Task description:
Reproduce the email reply about fsync and i_sem locking in full, word for word.

Page:
— Begin —

Thanks Steve.
On Wed, Feb 25, 2004 at 07:58:24AM -0600, Steve Lord wrote:
>
> Only speaking for 2.6 here, so take that under advisement.
After an audit, this seems to be valid for both 2.4 and 2.6.
> There are very few callers of fsync in the kernel, and they all do the
> data flush and wait for data themselves, the filesystem fsync code is
> not involved in the data flush at all for most filesystems, just the
> metadata for the file. The callers hold the i_sem, but not the nfs
> commit case.
Mmmm? seems to me that i_sem is also held for nfs commit, both
in 2.4 and 2.6 (nfsd_commit -> nfsd_sync -> down(i_sem) ->
nfsd_dosync -> fop->fsync).
> As for flushing data without the IO lock, I think this is OK in general,
> if a new read comes along there is no problem, if a new write modifies
> the page then it will get redirtied and flushed again later. If a
> truncate removes the page then it will delete the page before after
> it is flushed. The holding of the IO lock is partially a hold over
> from Irix where it is required around the VOP_FLUSH..... calls.

— End —

Entries:
— Begin —

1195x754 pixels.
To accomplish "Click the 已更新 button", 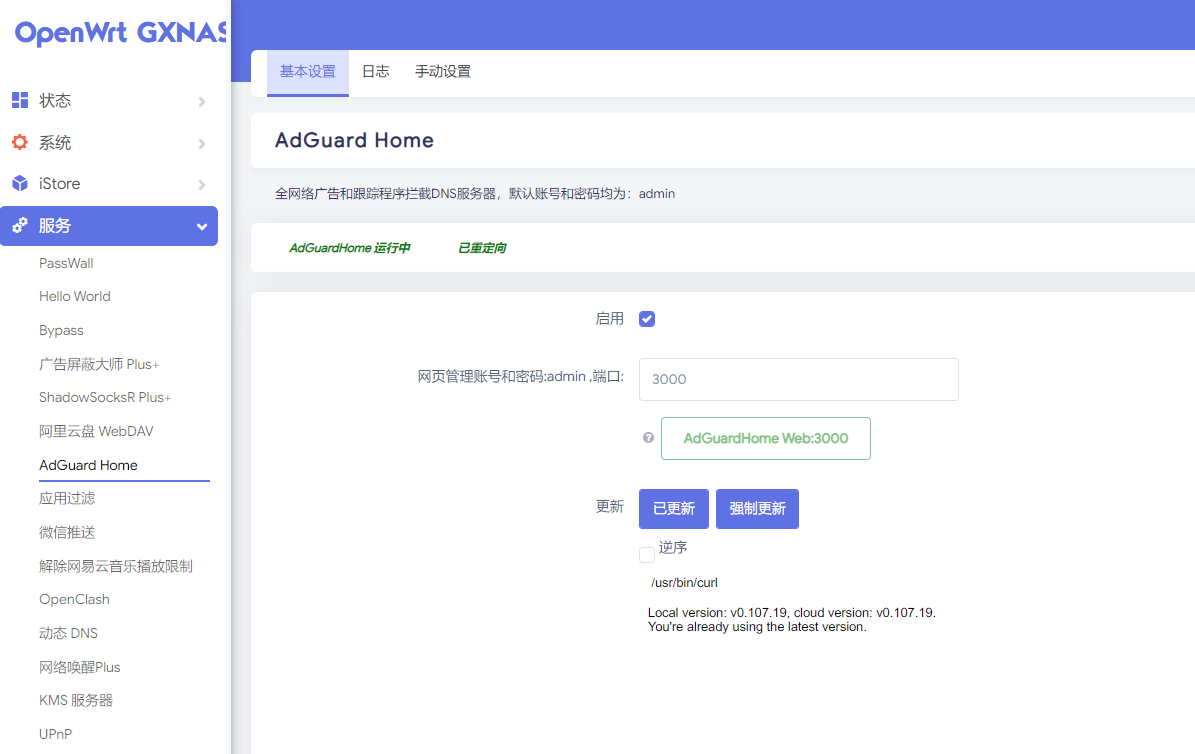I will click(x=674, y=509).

— End —
— Begin —

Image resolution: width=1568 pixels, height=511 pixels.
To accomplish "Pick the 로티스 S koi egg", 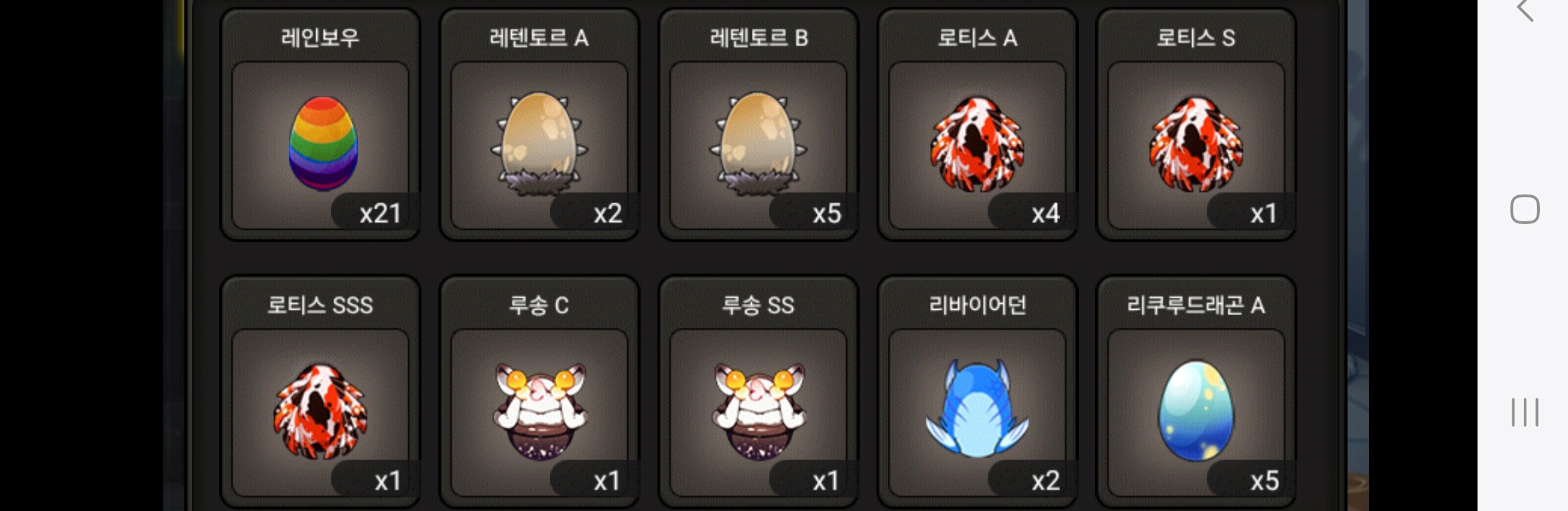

— End —

Answer for the task:
Thanks Steve.
On Wed, Feb 25, 2004 at 07:58:24AM -0600, Steve Lord wrote:
>
> Only speaking for 2.6 here, so take that under advisement.
After an audit, this seems to be valid for both 2.4 and 2.6.
> There are very few callers of fsync in the kernel, and they all do the
> data flush and wait for data themselves, the filesystem fsync code is
> not involved in the data flush at all for most filesystems, just the
> metadata for the file. The callers hold the i_sem, but not the nfs
> commit case.
Mmmm? seems to me that i_sem is also held for nfs commit, both
in 2.4 and 2.6 (nfsd_commit -> nfsd_sync -> down(i_sem) ->
nfsd_dosync -> fop->fsync).
> As for flushing data without the IO lock, I think this is OK in general,
> if a new read comes along there is no problem, if a new write modifies
> the page then it will get redirtied and flushed again later. If a
> truncate removes the page then it will delete the page before after
> it is flushed. The holding of the IO lock is partially a hold over
> from Irix where it is required around the VOP_FLUSH..... calls.